Евгения Комисар больше всего на свете хотела возвратиться домой в, 2004-й тревожный год, который полностью перекроил ее судьбу, впрочем, как и судьбу всей Закраины.
– Спроси, который год, спроси, который год, – не унималась Вера Николаевна. Она бежала за Женькой по залу ожидания аэропорта и напряженно дышала ей в спину. Руки проводницы заняты тяжелой кладью, помочь ей некому. Чужие мужчины несли за чужими женщинами их большие чемоданы.

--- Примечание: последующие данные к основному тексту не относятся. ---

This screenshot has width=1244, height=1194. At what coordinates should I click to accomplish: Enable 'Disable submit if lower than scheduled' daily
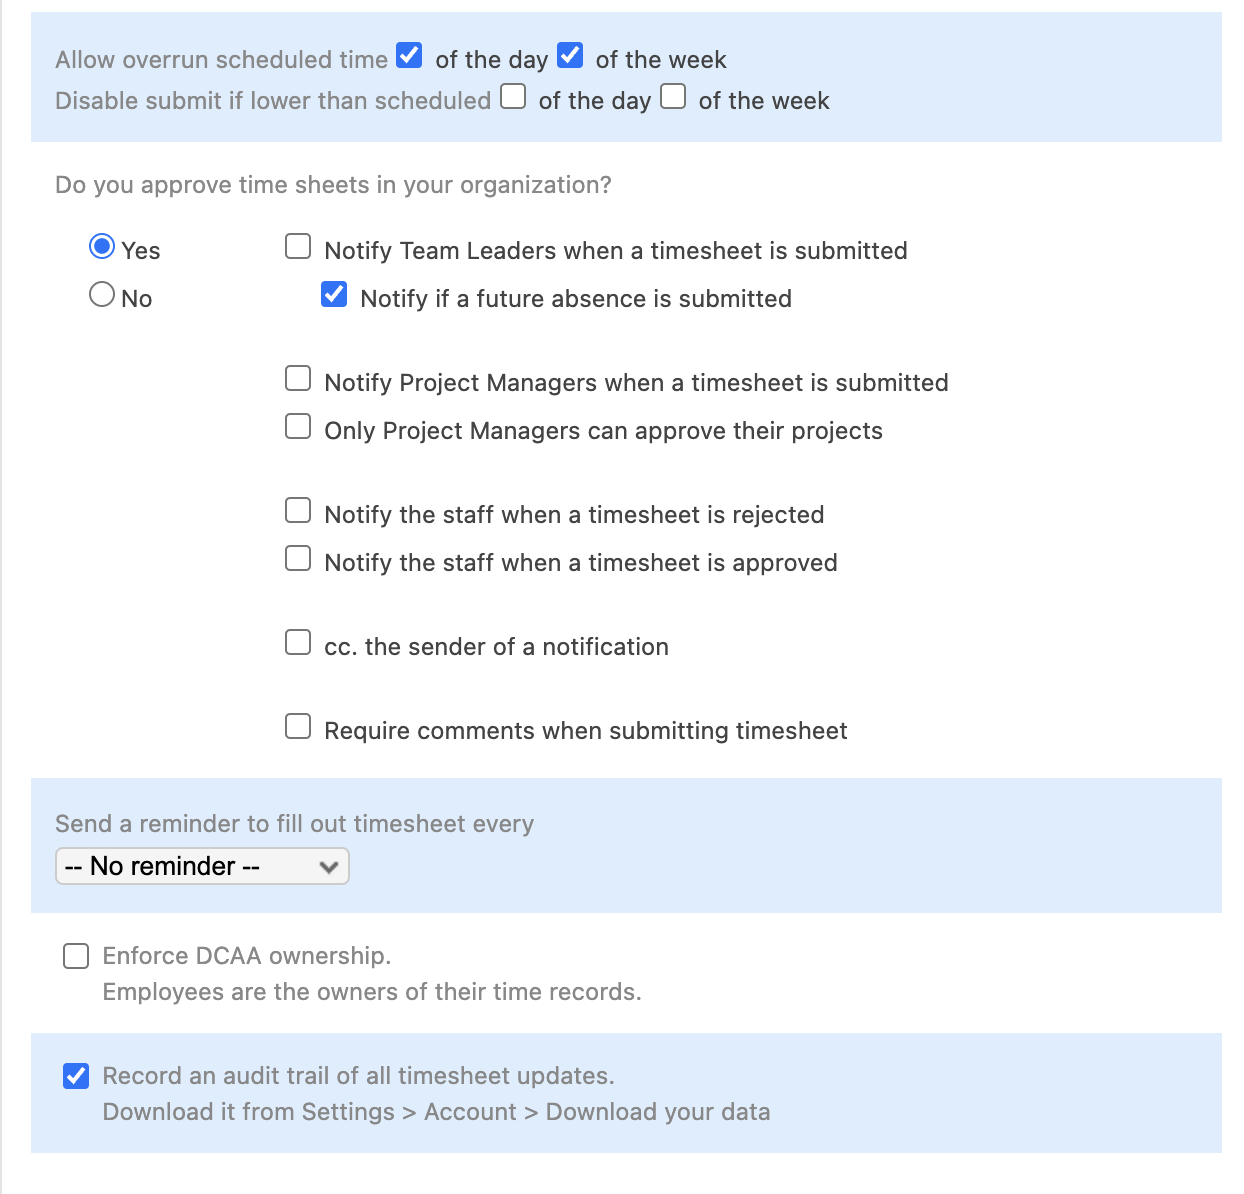512,96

Как в кино, стеклянная раздвижная дверь автоматически распахнулось, и на центральном входе в аэропорт появились две знакомые для Женьки Комисар фигуры. Олег Рогов и Петр Антонович Ковбасюк. Они красиво шли нога в ногу в черных кашемировых пальто, в стильных шляпах с большими полями, с дорожными кожаными сумками через плечо. Вера Николаевна, увидев Ковбасюка, выровняла спину, выставив напоказ самое большое женское достоинство – грудь. Жирная крыса на лакомый кусок женщины прореагировала мгновенно, но тут же дала задний ход, рядом с дамочкой необъятных размеров Петр Антонович заметил Евгению Комисар. Когда пары поравнялись, Вера Николаевна осмелела и неожиданно для Комисар пошла на контакте незнакомыми мужчинами:
– Господа, у моей племянницы, Женечки, амнезия. Не будете ли вы так любезны, сказать ей, какой сейчас год на дворе. Вы такие представительные мужчины. Она мне не доверяет. Знаете ли, вечный конфликт тети и племянницы.
Евгения Комисар ожидала всего чего угодно, но такой наглости!!!
Рогов и Ковбасюк к такой драматургии развития событий оказались не готовы, от неожиданности они на несколько секунд остолбенели. «Это провокация партии власти», – подумал Олег Рогов. «Тетка такая же сука, как и ее племянница», – обозлился Петр Антонович, и как на замедленной кинопленке, любезно приподнял свою шляпу, поздоровался кивком головы и медленно произнес:
– Передайте вашей замечательной племяннице, у которой неожиданно развилась амнезия, что на дворе 2004-й год. Да-да, любезная тетушка 2004-й, Оранжевая революция, поэтому уйти от ответственности ей и ее шефу Куликову не удастся. У нас, у оппозиции, память очень хорошая. И мы вытравим из нашей любимой Закраины зловредных провластных крыс.
Женька закрыла глаза и улыбнулась. Кошмар закончился. И дело не в том, что сказал Ковбасюк. Евгения Комисар точно знала, в 2011 году Петр Антонович, худой и изможденный, будет находиться в столичном следственном изоляторе. И о ядах, которыми там травят крыс, он сможет узнать сам, находясь в маленькой, прокуренной, пропахшей парашей камере.